____ DATA RECORDS
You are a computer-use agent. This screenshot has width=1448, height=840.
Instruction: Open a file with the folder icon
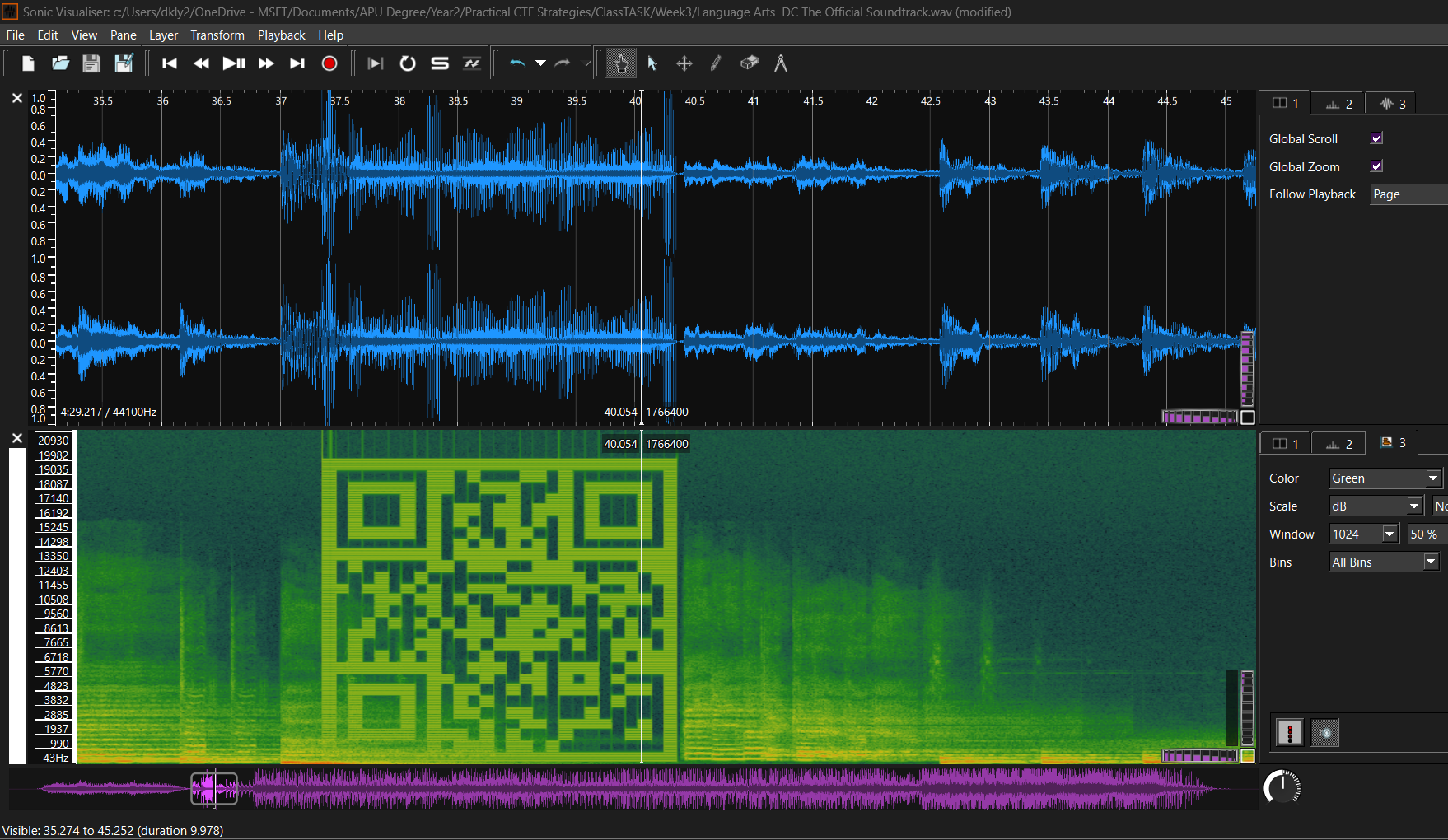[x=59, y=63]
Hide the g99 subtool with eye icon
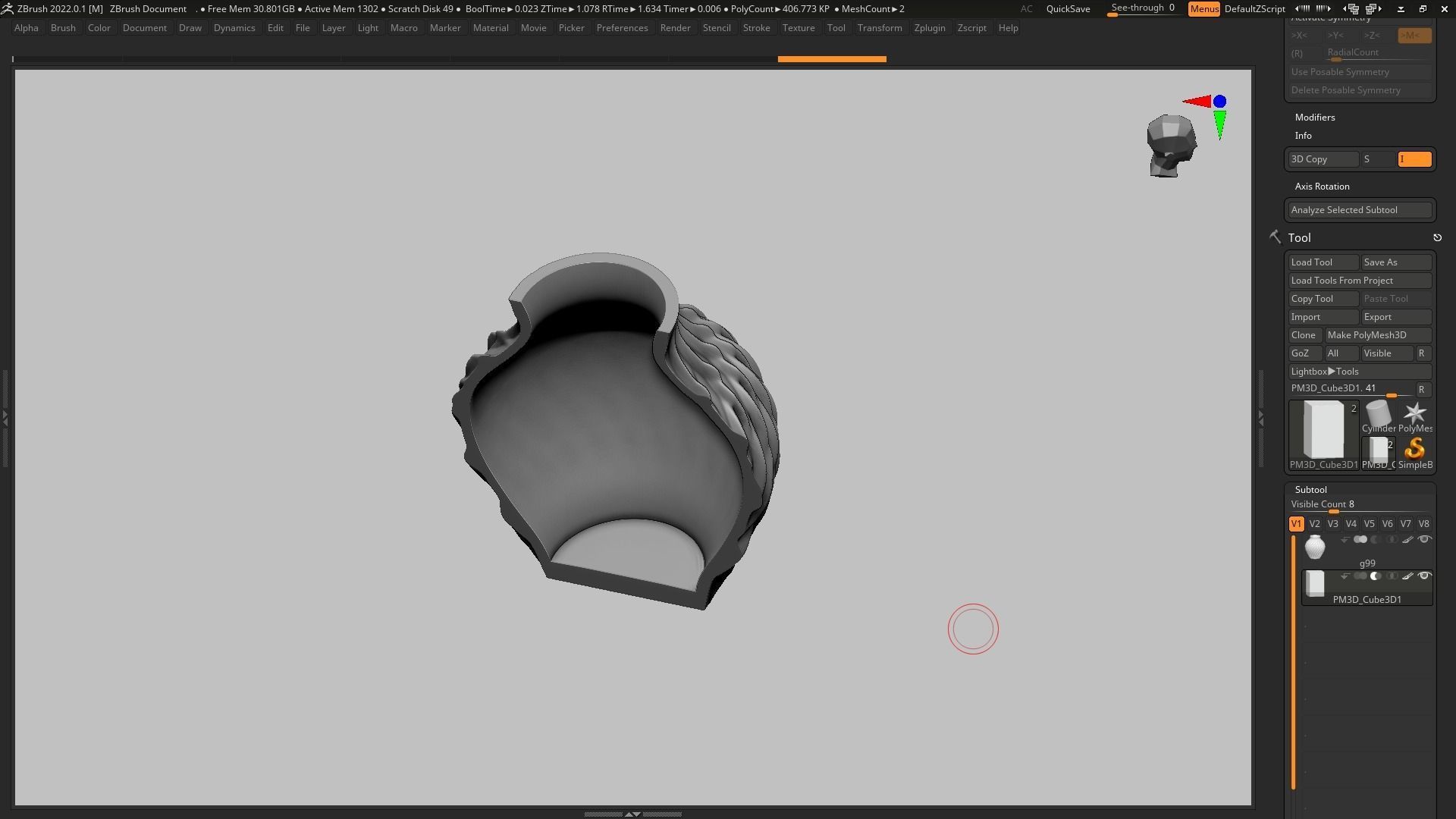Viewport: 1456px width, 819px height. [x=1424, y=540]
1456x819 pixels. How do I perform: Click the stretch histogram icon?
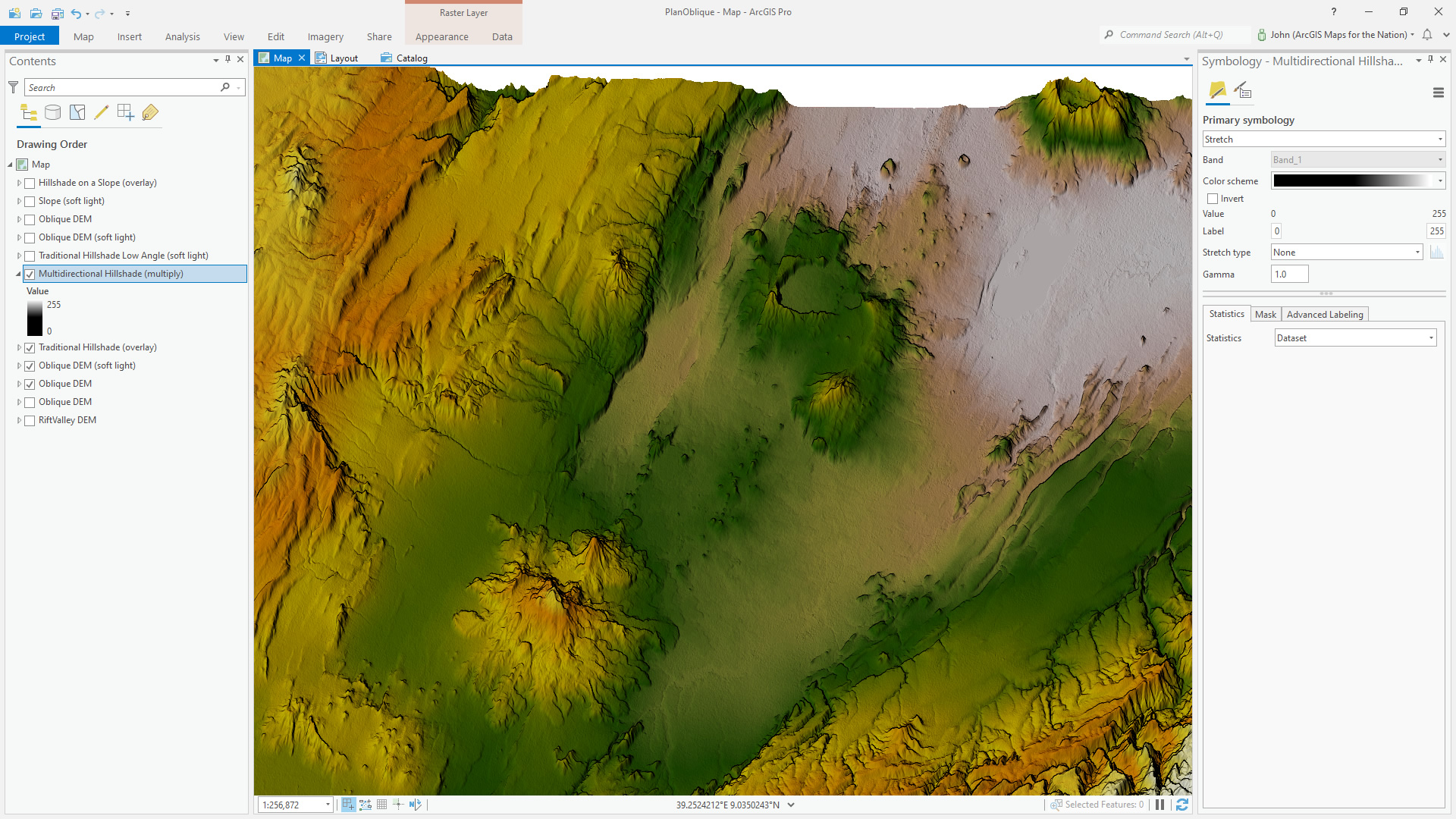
________
[WORK INSTRUCTIONS]
Would you print the material exactly once more, without any of its pictures?

[EXERCISE RESULT]
You are a computer-use agent. This screenshot has width=1448, height=840.
Instruction: Open a file with the folder icon
[x=59, y=63]
Hide the g99 subtool with eye icon
Viewport: 1456px width, 819px height. [x=1424, y=540]
1456x819 pixels. How do I perform: Click the stretch histogram icon?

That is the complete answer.